**Document segment:**
Due to fermentation, anti-nutritional components were dramatically reduced, especially oxalate levels, tannin and phytic acid, which decreased by 66.7, 69.3 and 69.5%, respectively, compared to reductions of 61.6, 54.6 and 61.6% after germination. However, soaking and roasting decreased the amount of polyphenols and flavonoids. In the meantime, an increase in phytochemicals by 86.9% and 53.8% was seen during both fermentation and germination respectively. The anti-oxidant concentration decreased during soaking by 59.9% and increased during roasting, germination and fermentation by 29.1%, 51.6% and 59.9% respectively (Ojha et al., 2020).
Horse gram flour’s anti-nutritional content can be reduced by soaking it for 18 hours, allowing it to germinate for 72 hours and then drying it at 70 degrees Celsius. This flour can then be utilized to make a variety of foods with enhanced value. Because of the substantial modifications that occur by soaking and germination, horse gram is one of the most nutritious legumes, which can be consumed regularly by people of all age groups (Handa et al., 2017).
According to (Agume et al., 2017), the amount of phytic acid significantly lowers due to roasting and soaking, but only roasting reduced tannins content. After germination, the phytate, oxalate and tannin content decreased, according to (Afam et al., 2016). Germination and fermentation processes, significantly reduced the levels of oxalate, tannin and phytic acid in horse gram (Ojha et al., 2018).
When compared to raw horse gram, iron, protein, calcium and phosphorus did not change significantly, however, tannins and phytates were found reduced during processing (Thirukkumar and Gurumeenakshi, 2015). According to (Sarvani et al., 2020), when processing and fermentation were combined anti-nutritional components were reduced more than when processing was used alone. Additionally, it was shown that flour that had been boiled and germinated on fermentation produced a substantially larger reduction in anti-nutritional components, boosting its use as a primary or secondary ingredient in functional foods.
Therapeutic potential
Major bioactive components of horse gram include substances such as proteinase inhibitors, phenolic acid and phytic acid, which have profound impacts on metabolism and physiology and are responsible for many therapeutic activities described in Table 3 (Kashid and Talekar, 2021).

Table 3: Therapeutic potential of horse gram.

Phytic acid
A primary type of phosphorylated inositol, phytic acid or inositol hexa-phosphate IP6 is a simple ringed carbohydrate with six phosphate groups attached to each carbon. The three different forms of phytic acid-free acids, phytate and phytin-are all exchangeable. The phytic acid in horse gram demonstrated that the embryonic axe fraction included a sizable amount (Kumar et al., 2019). It has positive antioxidant benefits and protects against many cancers, coronary heart disease, diabetes mellitus and kidney stones, among other diseases, so it has a positive health impact on human health (Prasad and Singh, 2015).

**Material shown:**
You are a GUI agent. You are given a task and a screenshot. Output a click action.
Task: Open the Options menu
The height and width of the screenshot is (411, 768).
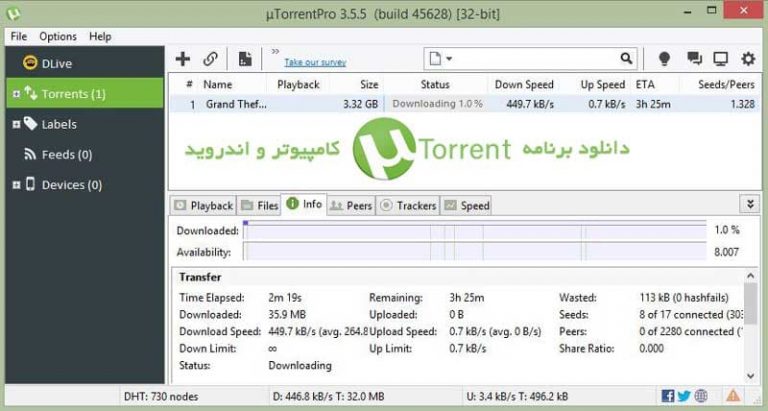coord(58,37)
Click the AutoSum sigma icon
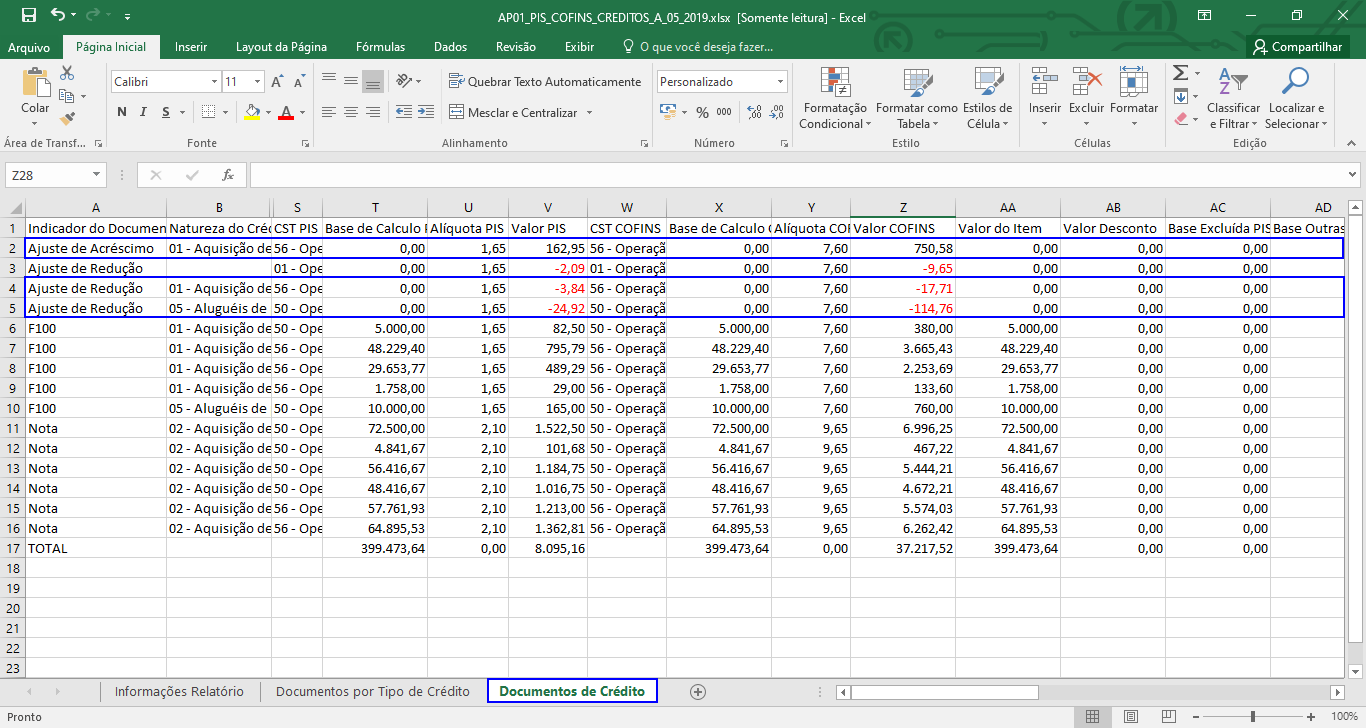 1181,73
==
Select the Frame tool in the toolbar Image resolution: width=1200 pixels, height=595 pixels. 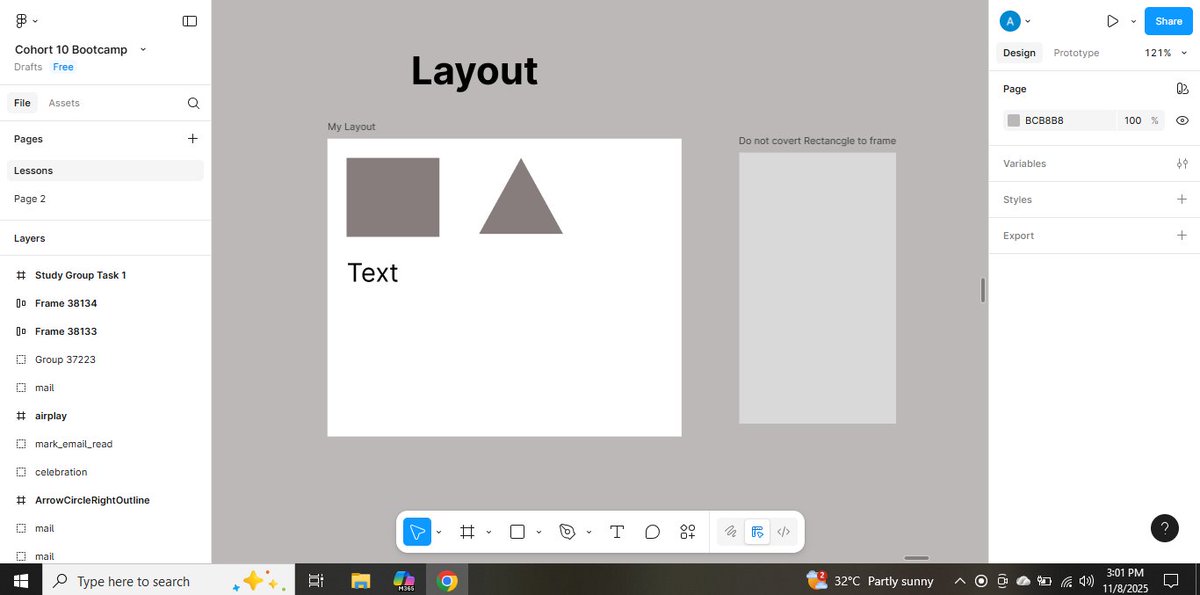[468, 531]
* * *
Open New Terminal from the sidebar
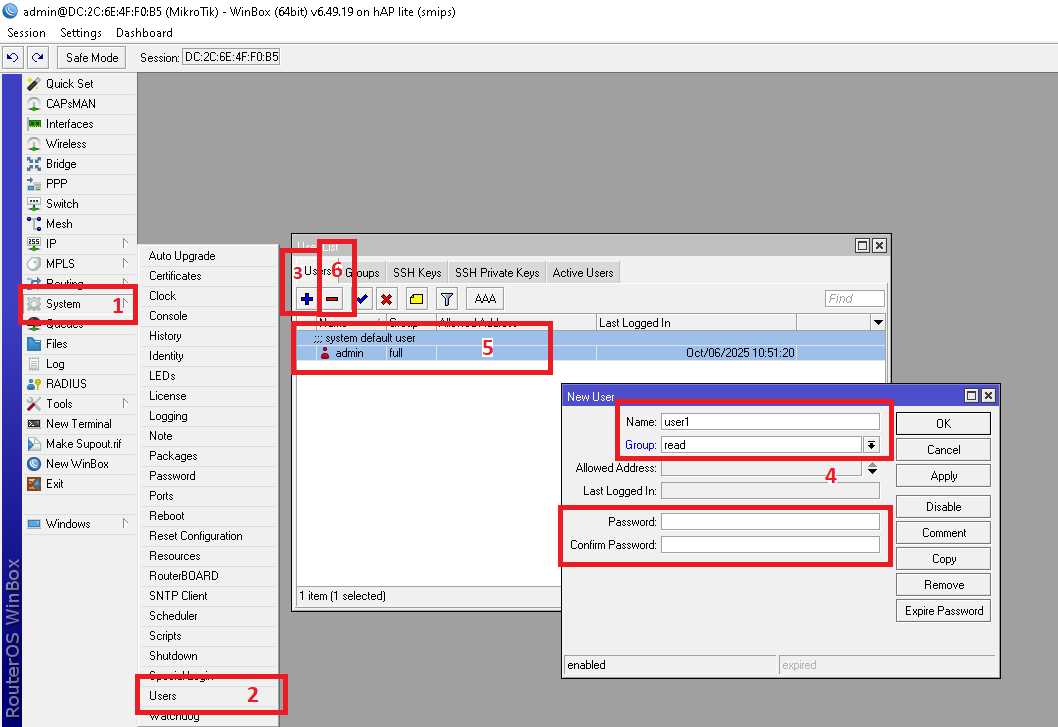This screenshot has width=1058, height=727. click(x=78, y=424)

**Problems to work on:**
- A) Update the passage on horse gram, starting with "Horse gram flour’s" and going on through "et al., 2017).", so that "legumes" becomes "pulses".
- B) Write what comes next in the passage on horse gram, picking up after its final sentence.
The items are not needed for this work.

**Solved tasks:**
- A)
Horse gram flour’s anti-nutritional content can be reduced by soaking it for 18 hours, allowing it to germinate for 72 hours and then drying it at 70 degrees Celsius. This flour can then be utilized to make a variety of foods with enhanced value. Because of the substantial modifications that occur by soaking and germination, horse gram is one of the most nutritious pulses, which can be consumed regularly by people of all age groups (Handa et al., 2017).

- B)
Phenolic acid
Due to their antioxidant properties, such as protection against oxidative damage, phenolic compounds have the most favorable positive impact on human wellness. The main phenolic components of horse gram seeds are ferulic acids, vanillic and p-hydroxybenzoic as well as flavonols like quercetin, kaempferol and myricetin. Phenolic acids are a diverse group of secondary metabolites that are commonly found as esters of quinic and caffeic acids and have derivatives of both cinnamic and benzoic acids. They are responsible for a variety of positive effects in a wide range of disorders (Kumar et al., 2019).
Proteinase inhibitor
A category of enzymes known as proteases has the catalytic activity to hydrolyze (Break down) the peptide bonds in proteins. Proteases are necessary for organism upkeep and their existence, but they can be toxic in high amounts, thus their activity must be regulated. Traditional examples of functioning serine proteinases include subtilisin, thrombin, plasmin, cathepsin G, chymase, elastase, chymotrypsin and trypsin. Adequate home-scale processing techniques can certainly reduce proteinase inhibitor and benefits the health of consumers (Kumar et al., 2019).
Horse gram seeds possess various therapeutic activities such as anti-hypertensive, anti-diabetic, anti-oxidant, anti-inflammatory, analgesic, anti-peptic ulcer, anti-histaminic, anti-cholelithiasis, anti-hypercholesterolemic, anti-microbial, anti-obesity, anti-helminthic, diuretic, hemolytic and hepato protective property, which shows in Table 3 (Kaundal et al., 2019). 
Medicinal properties of horse gram
Due to the innate ability to create several secondary metabolites that are effective in treating a variety of diseases, horse gram has been used as a medication for an extended time. The presence of bioactive compounds in horse gram lowers the risk of cardiovascular diseases, diabetes mellitus, gastrointestinal diseases, prevention of tooth decay, etc (Bhartiya et al., 2015).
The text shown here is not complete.